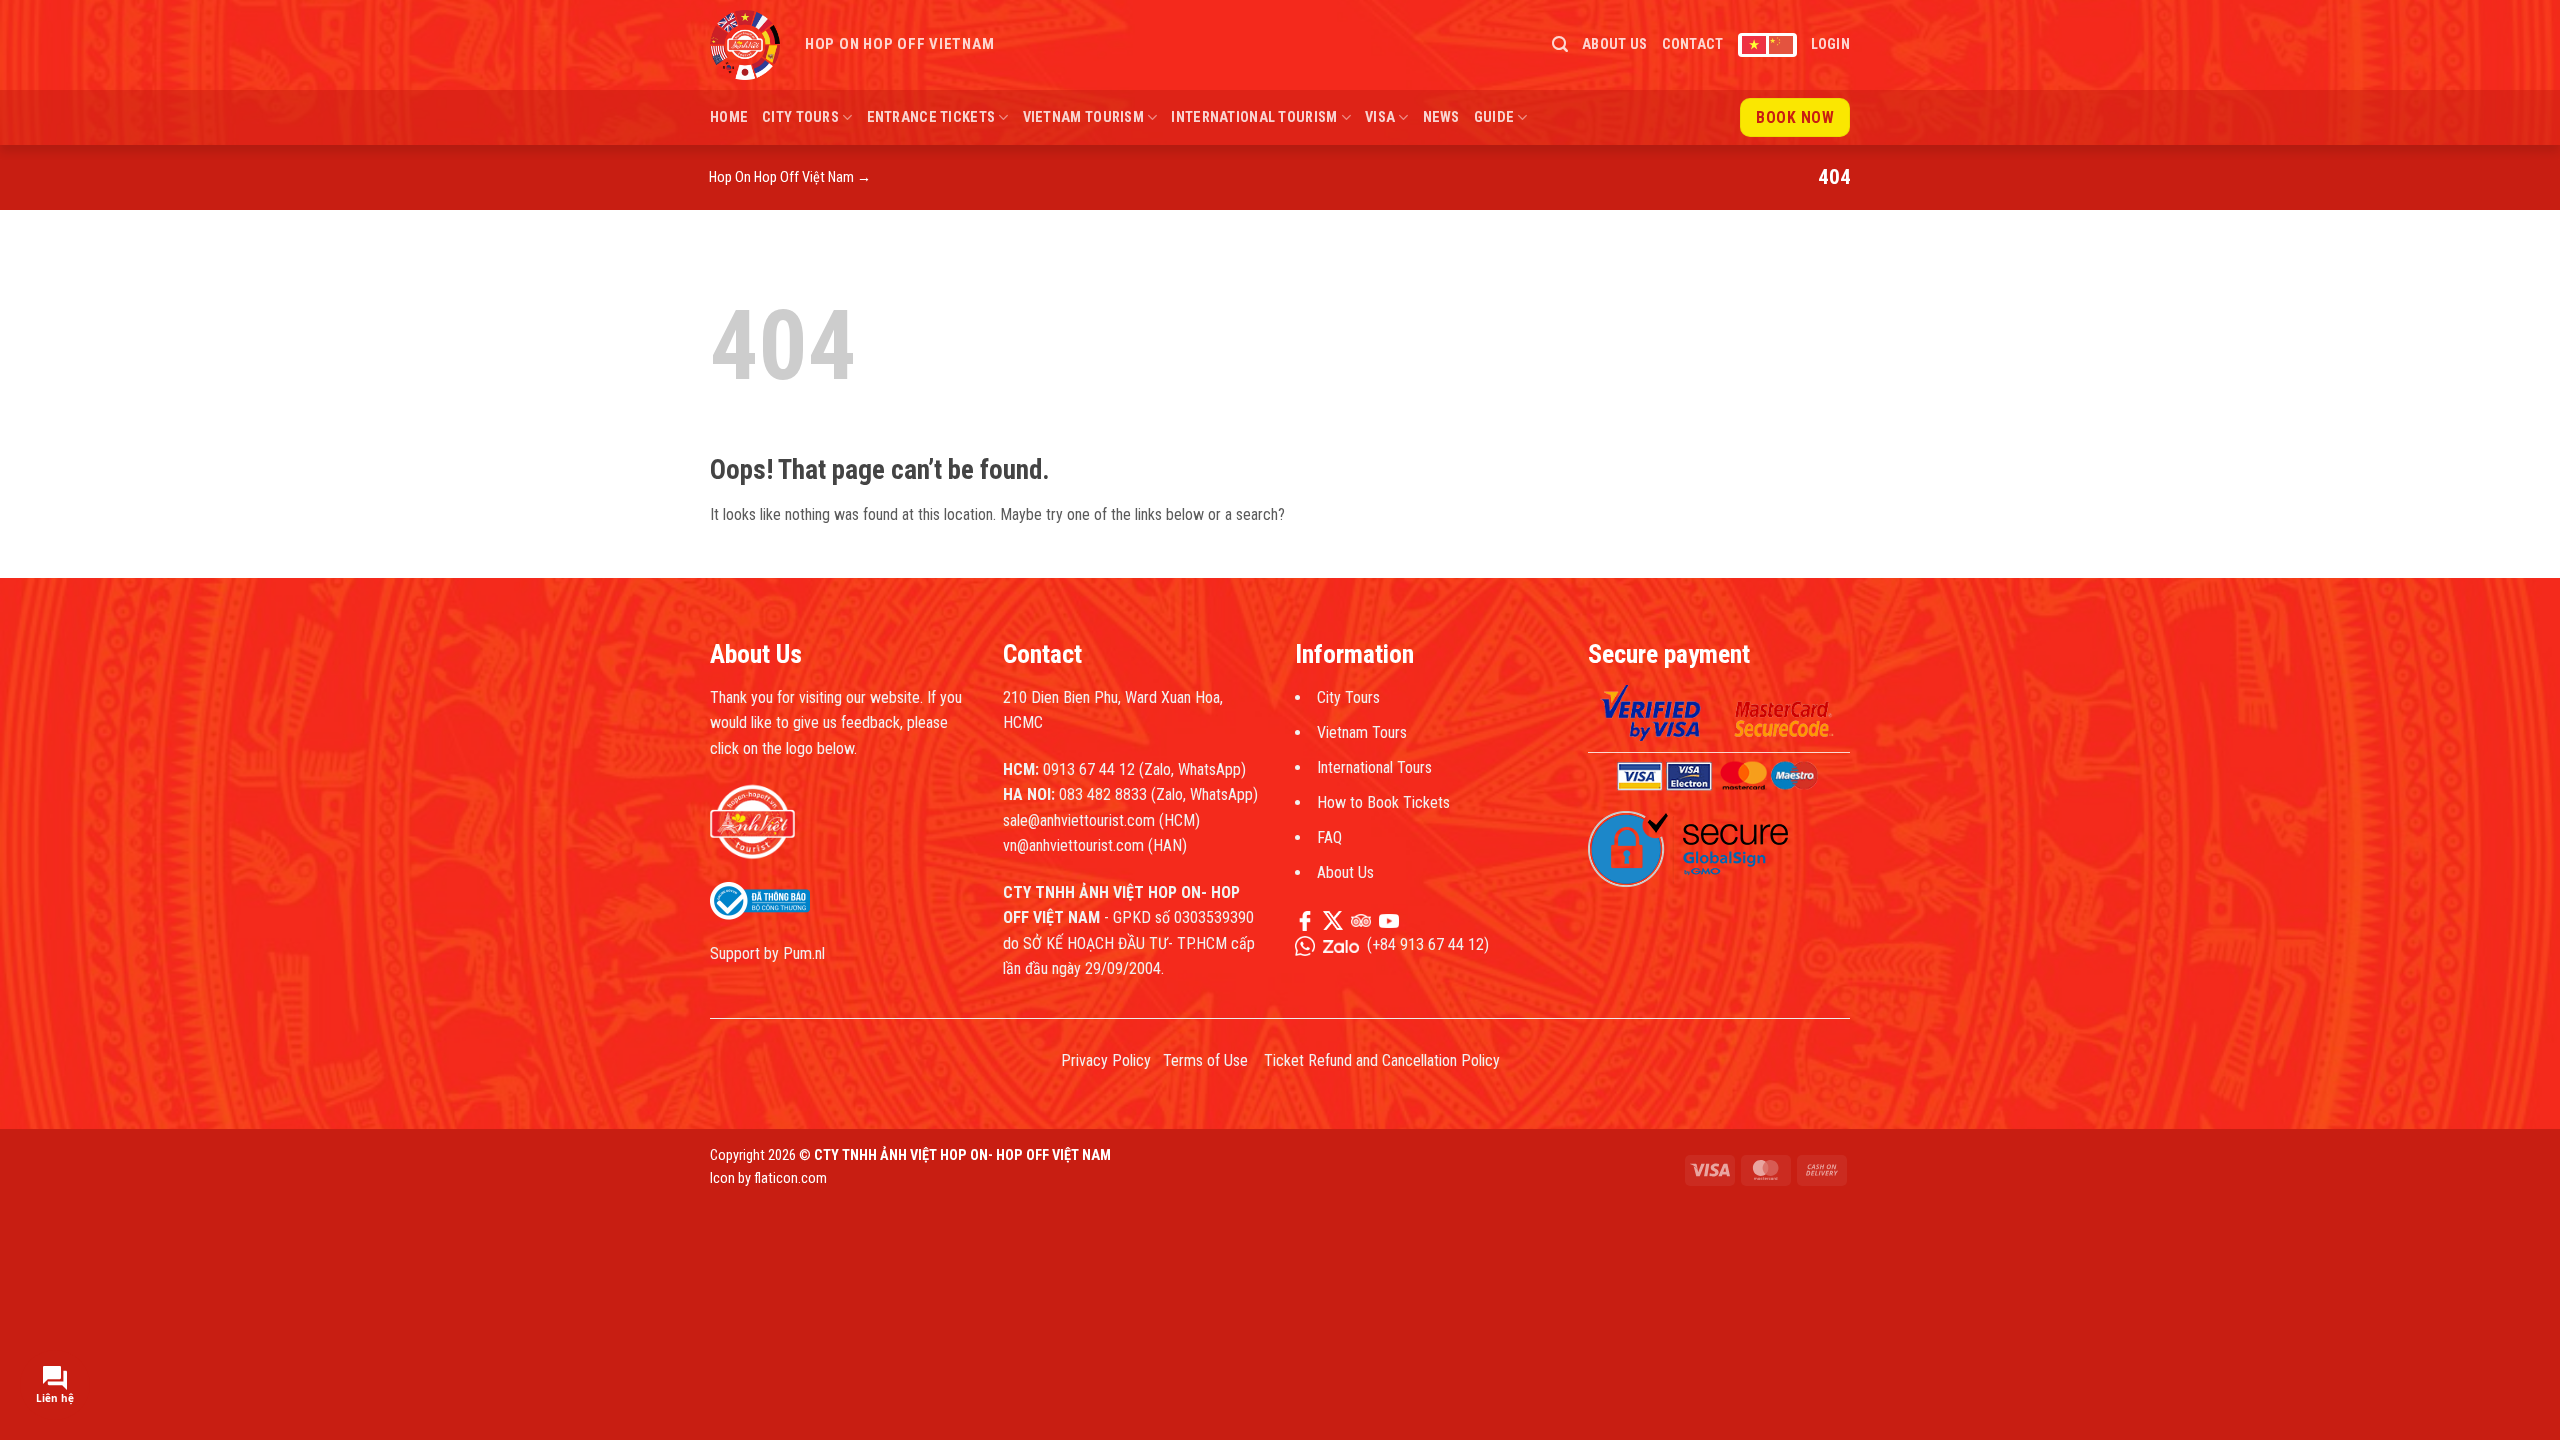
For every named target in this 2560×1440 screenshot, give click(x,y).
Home (729, 117)
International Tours (1374, 767)
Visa (1380, 117)
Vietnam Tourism (1083, 117)
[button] (1560, 44)
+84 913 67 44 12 (1428, 944)
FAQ (1329, 837)
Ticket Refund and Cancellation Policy (1382, 1060)
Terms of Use (1205, 1060)
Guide (1494, 117)
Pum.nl (804, 953)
================================
*TASK DESCRIPTION*:
Exactly the lines from the one holding "[button] (1560, 44)" to the final line of the listing, both included, must make up the answer.

*YOUR RESPONSE*:
[button] (1560, 44)
+84 913 67 44 12 (1428, 944)
FAQ (1329, 837)
Ticket Refund and Cancellation Policy (1382, 1060)
Terms of Use (1205, 1060)
Guide (1494, 117)
Pum.nl (804, 953)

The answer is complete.